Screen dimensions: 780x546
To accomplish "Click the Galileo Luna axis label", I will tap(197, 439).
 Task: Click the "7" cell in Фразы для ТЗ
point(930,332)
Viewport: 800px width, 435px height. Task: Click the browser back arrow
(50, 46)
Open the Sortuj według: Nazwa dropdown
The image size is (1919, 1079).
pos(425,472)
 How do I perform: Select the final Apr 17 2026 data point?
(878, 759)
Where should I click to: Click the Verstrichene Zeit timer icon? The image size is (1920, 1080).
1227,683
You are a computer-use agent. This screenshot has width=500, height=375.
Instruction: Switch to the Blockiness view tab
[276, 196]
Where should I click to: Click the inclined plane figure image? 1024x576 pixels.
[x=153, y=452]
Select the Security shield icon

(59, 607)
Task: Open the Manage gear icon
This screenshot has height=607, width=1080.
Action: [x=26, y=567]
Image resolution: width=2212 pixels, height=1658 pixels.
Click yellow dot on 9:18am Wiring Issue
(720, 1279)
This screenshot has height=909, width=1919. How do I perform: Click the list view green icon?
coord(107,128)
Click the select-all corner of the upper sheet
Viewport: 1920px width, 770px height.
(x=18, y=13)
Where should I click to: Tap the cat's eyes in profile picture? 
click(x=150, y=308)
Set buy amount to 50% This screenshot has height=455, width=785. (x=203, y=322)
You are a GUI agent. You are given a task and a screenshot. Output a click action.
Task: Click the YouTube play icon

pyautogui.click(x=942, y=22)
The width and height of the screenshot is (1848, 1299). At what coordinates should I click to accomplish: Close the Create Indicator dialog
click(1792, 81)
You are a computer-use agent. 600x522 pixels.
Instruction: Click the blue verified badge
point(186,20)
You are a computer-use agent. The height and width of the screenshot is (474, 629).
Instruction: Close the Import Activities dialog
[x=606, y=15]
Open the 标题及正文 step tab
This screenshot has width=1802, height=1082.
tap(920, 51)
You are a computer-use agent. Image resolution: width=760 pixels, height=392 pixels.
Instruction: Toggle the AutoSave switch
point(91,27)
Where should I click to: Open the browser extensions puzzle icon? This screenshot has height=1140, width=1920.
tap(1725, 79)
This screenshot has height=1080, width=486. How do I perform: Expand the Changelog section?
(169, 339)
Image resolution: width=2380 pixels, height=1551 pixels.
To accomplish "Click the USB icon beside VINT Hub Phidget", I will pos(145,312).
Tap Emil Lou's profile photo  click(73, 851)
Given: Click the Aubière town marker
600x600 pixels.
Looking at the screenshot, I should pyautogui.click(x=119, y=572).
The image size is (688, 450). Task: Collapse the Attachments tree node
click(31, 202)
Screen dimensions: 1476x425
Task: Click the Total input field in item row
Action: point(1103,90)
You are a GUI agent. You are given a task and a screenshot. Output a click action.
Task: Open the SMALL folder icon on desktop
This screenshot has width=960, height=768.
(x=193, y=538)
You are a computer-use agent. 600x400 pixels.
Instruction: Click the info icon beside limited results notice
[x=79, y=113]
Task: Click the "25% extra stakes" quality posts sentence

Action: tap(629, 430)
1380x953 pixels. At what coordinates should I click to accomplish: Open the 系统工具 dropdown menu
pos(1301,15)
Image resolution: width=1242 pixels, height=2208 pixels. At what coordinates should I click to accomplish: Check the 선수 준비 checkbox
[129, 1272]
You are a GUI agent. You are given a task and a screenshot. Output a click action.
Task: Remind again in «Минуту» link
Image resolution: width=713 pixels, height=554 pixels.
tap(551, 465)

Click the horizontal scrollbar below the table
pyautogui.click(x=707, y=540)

REQUIRED TASK:
Convert the records above into a Markdown table with the columns No. and Text, one line per row. Number the rows in order, and omit blank lines.

FINISHED TASK:
| No. | Text |
|---|---|
| 1 | Screen dimensions: 780x546 |
| 2 | To accomplish "Click the Galileo Luna axis label", I will tap(197, 439). |
| 3 |  Task: Click the "7" cell in Фразы для ТЗ |
| 4 | point(930,332) |
| 5 | Viewport: 800px width, 435px height. Task: Click the browser back arrow |
| 6 | (50, 46) |
| 7 | Open the Sortuj według: Nazwa dropdown |
| 8 | The image size is (1919, 1079). |
| 9 | pos(425,472) |
| 10 |  How do I perform: Select the final Apr 17 2026 data point? |
| 11 | (878, 759) |
| 12 | Where should I click to: Click the Verstrichene Zeit timer icon? The image size is (1920, 1080). |
| 13 | 1227,683 |
| 14 | You are a computer-use agent. This screenshot has width=500, height=375. |
| 15 | Instruction: Switch to the Blockiness view tab |
| 16 | [276, 196] |
| 17 | Where should I click to: Click the inclined plane figure image? 1024x576 pixels. |
| 18 | [x=153, y=452] |
| 19 | Select the Security shield icon |
| 20 | (59, 607) |
| 21 | Task: Open the Manage gear icon |
| 22 | This screenshot has height=607, width=1080. |
| 23 | Action: [x=26, y=567] |
| 24 | Image resolution: width=2212 pixels, height=1658 pixels. |
| 25 | Click yellow dot on 9:18am Wiring Issue |
| 26 | (720, 1279) |
| 27 | This screenshot has height=909, width=1919. How do I perform: Click the list view green icon? |
| 28 | coord(107,128) |
| 29 | Click the select-all corner of the upper sheet |
| 30 | Viewport: 1920px width, 770px height. |
| 31 | (x=18, y=13) |
| 32 | Where should I click to: Tap the cat's eyes in profile picture?  |
| 33 | click(x=150, y=308) |
| 34 | Set buy amount to 50% This screenshot has height=455, width=785. (x=203, y=322) |
| 35 | You are a GUI agent. You are given a task and a screenshot. Output a click action. |
| 36 | Task: Click the YouTube play icon |
| 37 | pyautogui.click(x=942, y=22) |
| 38 | The width and height of the screenshot is (1848, 1299). At what coordinates should I click to accomplish: Close the Create Indicator dialog |
| 39 | click(1792, 81) |
| 40 | You are a computer-use agent. 600x522 pixels. |
| 41 | Instruction: Click the blue verified badge |
| 42 | point(186,20) |
| 43 | You are a computer-use agent. The height and width of the screenshot is (474, 629). |
| 44 | Instruction: Close the Import Activities dialog |
| 45 | [x=606, y=15] |
| 46 | Open the 标题及正文 step tab |
| 47 | This screenshot has width=1802, height=1082. |
| 48 | tap(920, 51) |
| 49 | You are a computer-use agent. Image resolution: width=760 pixels, height=392 pixels. |
| 50 | Instruction: Toggle the AutoSave switch |
| 51 | point(91,27) |
| 52 | Where should I click to: Open the browser extensions puzzle icon? This screenshot has height=1140, width=1920. |
| 53 | tap(1725, 79) |
| 54 | This screenshot has height=1080, width=486. How do I perform: Expand the Changelog section? |
| 55 | (169, 339) |
| 56 | Image resolution: width=2380 pixels, height=1551 pixels. |
| 57 | To accomplish "Click the USB icon beside VINT Hub Phidget", I will pos(145,312). |
| 58 | Tap Emil Lou's profile photo  click(73, 851) |
| 59 | Given: Click the Aubière town marker |
| 60 | 600x600 pixels. |
| 61 | Looking at the screenshot, I should pyautogui.click(x=119, y=572). |
| 62 | The image size is (688, 450). Task: Collapse the Attachments tree node |
| 63 | click(31, 202) |
| 64 | Screen dimensions: 1476x425 |
| 65 | Task: Click the Total input field in item row |
| 66 | Action: point(1103,90) |
| 67 | You are a GUI agent. You are given a task and a screenshot. Output a click action. |
| 68 | Task: Open the SMALL folder icon on desktop |
| 69 | This screenshot has width=960, height=768. |
| 70 | (x=193, y=538) |
| 71 | You are a computer-use agent. 600x400 pixels. |
| 72 | Instruction: Click the info icon beside limited results notice |
| 73 | [x=79, y=113] |
| 74 | Task: Click the "25% extra stakes" quality posts sentence |
| 75 | Action: tap(629, 430) |
| 76 | 1380x953 pixels. At what coordinates should I click to accomplish: Open the 系统工具 dropdown menu |
| 77 | pos(1301,15) |
| 78 | Image resolution: width=1242 pixels, height=2208 pixels. At what coordinates should I click to accomplish: Check the 선수 준비 checkbox |
| 79 | [129, 1272] |
| 80 | You are a GUI agent. You are given a task and a screenshot. Output a click action. |
| 81 | Task: Remind again in «Минуту» link |
| 82 | Image resolution: width=713 pixels, height=554 pixels. |
| 83 | tap(551, 465) |
| 84 | Click the horizontal scrollbar below the table |
| 85 | pyautogui.click(x=707, y=540) |